There is one span to output from the data below: the lines starting at the line with "[How To Make" and ending at the line with "Paul Watson (1275, 209)". Output it exactly, ends included, nothing more.

(Record excerpts)

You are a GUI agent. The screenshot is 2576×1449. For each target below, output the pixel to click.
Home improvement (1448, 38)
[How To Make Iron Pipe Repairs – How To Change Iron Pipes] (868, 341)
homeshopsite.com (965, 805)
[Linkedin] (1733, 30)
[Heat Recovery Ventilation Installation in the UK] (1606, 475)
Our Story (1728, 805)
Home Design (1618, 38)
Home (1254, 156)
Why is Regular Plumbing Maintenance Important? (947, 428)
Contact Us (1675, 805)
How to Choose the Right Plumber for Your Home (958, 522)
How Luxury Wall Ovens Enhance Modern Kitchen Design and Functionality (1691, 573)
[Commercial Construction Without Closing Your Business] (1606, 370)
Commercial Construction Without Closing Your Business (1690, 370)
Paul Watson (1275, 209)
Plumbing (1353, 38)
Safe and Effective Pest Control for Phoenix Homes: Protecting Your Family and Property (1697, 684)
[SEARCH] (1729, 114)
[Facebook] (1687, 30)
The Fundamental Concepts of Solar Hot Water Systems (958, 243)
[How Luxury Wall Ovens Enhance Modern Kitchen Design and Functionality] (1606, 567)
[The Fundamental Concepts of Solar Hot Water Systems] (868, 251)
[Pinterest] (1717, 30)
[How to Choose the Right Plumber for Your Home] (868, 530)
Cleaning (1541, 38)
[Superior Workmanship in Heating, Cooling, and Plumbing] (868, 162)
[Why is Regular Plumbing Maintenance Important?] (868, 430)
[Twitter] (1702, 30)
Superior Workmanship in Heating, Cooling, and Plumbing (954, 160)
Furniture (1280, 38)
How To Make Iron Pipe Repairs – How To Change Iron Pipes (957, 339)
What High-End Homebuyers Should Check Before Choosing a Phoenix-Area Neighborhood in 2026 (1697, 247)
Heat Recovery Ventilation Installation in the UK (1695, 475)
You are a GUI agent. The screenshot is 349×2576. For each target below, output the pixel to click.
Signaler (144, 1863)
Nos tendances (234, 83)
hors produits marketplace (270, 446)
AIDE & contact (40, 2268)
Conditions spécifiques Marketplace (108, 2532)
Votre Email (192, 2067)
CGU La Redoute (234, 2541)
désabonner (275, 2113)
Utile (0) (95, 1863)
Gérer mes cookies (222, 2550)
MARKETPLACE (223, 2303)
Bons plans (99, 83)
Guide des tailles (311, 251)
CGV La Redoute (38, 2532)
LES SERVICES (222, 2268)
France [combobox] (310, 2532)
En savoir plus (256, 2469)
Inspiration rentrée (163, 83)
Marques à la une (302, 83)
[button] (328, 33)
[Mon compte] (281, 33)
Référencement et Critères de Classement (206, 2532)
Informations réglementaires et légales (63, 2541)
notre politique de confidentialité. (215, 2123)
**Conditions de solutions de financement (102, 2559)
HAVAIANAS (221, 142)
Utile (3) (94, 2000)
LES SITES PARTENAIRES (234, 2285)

(End Record excerpts)

_Exercise response_
[How To Make Iron Pipe Repairs – How To Change Iron Pipes] (868, 341)
homeshopsite.com (965, 805)
[Linkedin] (1733, 30)
[Heat Recovery Ventilation Installation in the UK] (1606, 475)
Our Story (1728, 805)
Home Design (1618, 38)
Home (1254, 156)
Why is Regular Plumbing Maintenance Important? (947, 428)
Contact Us (1675, 805)
How to Choose the Right Plumber for Your Home (958, 522)
How Luxury Wall Ovens Enhance Modern Kitchen Design and Functionality (1691, 573)
[Commercial Construction Without Closing Your Business] (1606, 370)
Commercial Construction Without Closing Your Business (1690, 370)
Paul Watson (1275, 209)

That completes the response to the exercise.